In case you are wondering, simply creating a policy to enforce behavior of your people won't work.
The Computerworld "Security Manager's Journal" this week has a piece on discovering that people aren't following policy. After some hunting and discussion with a number of people, he decides to do a better job of communicating the policies, and he wants to find some policy management software (checks whether people read and understand). We had this stuff at my old company, and I suspect most of us forgot the policies shortly after we "read and understood" them. They had very little to do with how our regular business ran. I should admit that the system at least ensured everyone had heard that there was a policy.
Of course, policies and standard procedures are a problem, whether they are associated with IT or any other function of the business. The best "uptake" of these policies I have seen are when they are reinforced throughout the work environment. For example, we had some training on "good e-mail practice," and two days later our leadership were applying what they learned by suggesting an e-conversation stop because of the nature of the material.

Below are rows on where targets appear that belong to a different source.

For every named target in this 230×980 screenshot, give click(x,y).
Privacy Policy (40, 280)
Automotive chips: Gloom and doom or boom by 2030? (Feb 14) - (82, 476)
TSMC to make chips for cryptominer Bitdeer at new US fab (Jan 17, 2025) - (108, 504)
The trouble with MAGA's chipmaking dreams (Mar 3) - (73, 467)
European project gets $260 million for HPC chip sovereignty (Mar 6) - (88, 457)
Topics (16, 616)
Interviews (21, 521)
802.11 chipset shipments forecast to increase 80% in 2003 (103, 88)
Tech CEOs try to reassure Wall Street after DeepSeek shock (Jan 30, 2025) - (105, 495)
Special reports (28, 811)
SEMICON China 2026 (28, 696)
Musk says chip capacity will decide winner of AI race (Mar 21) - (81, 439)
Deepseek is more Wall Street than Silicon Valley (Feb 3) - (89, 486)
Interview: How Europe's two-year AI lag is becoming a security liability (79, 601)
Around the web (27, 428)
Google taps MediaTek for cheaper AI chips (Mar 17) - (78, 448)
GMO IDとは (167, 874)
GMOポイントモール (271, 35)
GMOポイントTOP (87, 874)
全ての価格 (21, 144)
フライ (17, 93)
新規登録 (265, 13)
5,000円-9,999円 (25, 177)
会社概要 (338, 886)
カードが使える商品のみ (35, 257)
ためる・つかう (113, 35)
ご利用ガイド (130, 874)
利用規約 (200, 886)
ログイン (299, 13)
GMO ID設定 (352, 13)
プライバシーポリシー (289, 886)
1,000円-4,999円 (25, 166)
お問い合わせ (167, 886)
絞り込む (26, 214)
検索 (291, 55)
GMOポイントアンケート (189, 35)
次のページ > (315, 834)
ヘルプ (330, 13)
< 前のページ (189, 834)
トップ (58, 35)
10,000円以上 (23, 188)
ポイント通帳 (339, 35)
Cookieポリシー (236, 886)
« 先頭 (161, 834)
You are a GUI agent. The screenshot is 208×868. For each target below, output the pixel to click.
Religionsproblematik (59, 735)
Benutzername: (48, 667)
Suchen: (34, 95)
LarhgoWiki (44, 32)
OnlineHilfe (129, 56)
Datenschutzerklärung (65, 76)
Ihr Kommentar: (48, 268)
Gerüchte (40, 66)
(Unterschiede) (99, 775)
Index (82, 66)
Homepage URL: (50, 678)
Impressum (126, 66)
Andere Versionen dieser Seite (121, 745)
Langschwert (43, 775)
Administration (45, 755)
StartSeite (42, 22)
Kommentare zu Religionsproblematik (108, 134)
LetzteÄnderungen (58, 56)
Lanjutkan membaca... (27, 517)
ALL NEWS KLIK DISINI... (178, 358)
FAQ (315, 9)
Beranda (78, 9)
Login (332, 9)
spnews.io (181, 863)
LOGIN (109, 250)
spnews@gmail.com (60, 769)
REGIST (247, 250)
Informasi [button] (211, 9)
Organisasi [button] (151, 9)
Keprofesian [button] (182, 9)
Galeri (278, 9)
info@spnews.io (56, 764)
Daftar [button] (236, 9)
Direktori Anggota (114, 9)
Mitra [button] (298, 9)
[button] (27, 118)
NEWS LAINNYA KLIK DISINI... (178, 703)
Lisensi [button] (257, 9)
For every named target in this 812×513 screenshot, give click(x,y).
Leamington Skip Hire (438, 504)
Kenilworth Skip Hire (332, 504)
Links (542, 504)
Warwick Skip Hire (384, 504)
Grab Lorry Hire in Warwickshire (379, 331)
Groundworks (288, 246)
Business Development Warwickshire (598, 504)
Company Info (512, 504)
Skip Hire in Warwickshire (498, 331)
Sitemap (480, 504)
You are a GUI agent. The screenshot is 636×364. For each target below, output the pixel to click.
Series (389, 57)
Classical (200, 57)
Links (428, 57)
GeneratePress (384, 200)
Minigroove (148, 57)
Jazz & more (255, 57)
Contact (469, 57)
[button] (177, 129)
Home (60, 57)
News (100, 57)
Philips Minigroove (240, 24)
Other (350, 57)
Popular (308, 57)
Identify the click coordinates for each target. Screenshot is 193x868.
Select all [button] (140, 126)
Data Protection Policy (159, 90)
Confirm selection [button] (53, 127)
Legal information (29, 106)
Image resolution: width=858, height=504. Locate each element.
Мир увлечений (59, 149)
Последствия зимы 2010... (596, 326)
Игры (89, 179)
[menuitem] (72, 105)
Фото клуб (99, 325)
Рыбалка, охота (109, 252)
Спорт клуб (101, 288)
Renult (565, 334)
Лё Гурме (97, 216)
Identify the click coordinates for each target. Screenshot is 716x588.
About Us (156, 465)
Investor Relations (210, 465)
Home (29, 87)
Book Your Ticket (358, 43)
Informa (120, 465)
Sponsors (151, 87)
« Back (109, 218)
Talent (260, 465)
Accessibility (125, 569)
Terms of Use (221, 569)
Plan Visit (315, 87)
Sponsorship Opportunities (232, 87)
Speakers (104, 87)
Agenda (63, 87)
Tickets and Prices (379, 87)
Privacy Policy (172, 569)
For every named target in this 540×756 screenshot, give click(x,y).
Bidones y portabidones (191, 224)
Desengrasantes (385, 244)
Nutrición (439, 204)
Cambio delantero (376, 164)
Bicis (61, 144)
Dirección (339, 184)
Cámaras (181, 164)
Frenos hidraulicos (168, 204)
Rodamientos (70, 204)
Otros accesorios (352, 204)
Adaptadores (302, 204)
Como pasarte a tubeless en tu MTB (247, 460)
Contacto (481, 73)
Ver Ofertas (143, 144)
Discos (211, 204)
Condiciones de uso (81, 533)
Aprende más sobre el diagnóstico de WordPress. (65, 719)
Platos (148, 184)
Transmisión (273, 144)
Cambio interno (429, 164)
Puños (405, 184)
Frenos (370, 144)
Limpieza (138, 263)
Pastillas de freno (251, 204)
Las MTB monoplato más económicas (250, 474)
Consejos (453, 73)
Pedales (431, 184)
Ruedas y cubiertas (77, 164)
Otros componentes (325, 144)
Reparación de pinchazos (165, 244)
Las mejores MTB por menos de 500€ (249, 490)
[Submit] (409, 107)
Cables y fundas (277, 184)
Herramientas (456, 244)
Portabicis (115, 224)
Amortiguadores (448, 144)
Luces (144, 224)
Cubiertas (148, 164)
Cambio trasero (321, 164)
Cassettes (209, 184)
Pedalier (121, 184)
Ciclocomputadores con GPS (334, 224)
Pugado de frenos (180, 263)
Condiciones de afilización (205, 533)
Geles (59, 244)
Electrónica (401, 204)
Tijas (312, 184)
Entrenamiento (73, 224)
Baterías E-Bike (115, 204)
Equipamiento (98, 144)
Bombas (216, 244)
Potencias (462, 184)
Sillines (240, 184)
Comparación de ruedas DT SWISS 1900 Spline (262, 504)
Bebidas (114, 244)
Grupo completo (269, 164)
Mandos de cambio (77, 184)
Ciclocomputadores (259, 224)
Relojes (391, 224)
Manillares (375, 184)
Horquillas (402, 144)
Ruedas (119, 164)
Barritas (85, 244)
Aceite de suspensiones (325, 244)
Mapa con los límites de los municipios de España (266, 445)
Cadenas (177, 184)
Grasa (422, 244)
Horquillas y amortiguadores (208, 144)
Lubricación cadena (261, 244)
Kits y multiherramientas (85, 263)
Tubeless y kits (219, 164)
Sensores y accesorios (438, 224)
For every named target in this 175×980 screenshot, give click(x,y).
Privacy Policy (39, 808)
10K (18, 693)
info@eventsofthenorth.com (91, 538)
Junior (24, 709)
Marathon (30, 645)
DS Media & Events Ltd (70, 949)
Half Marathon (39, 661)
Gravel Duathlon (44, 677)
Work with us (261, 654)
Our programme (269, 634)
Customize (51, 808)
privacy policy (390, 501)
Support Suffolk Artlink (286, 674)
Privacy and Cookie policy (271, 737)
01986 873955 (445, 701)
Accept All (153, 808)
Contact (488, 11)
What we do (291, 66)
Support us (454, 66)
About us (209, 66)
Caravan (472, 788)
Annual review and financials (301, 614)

It's every employee's responsibility to periodically review the company intranet for new information and to review policies and guidelines, I stressed. And I explained that by reviewing the policies, employees can help the company identify suspicious activity and prevent malicious code from being introduced into the network.
But that's not enough. I'm considering hosting a series of brown-bag lunch meetings and asking the HR department send out e-mails stressing the need to adhere to and understand security policies. And I'm looking into deploying new tools that can help me enforce policy dissemination.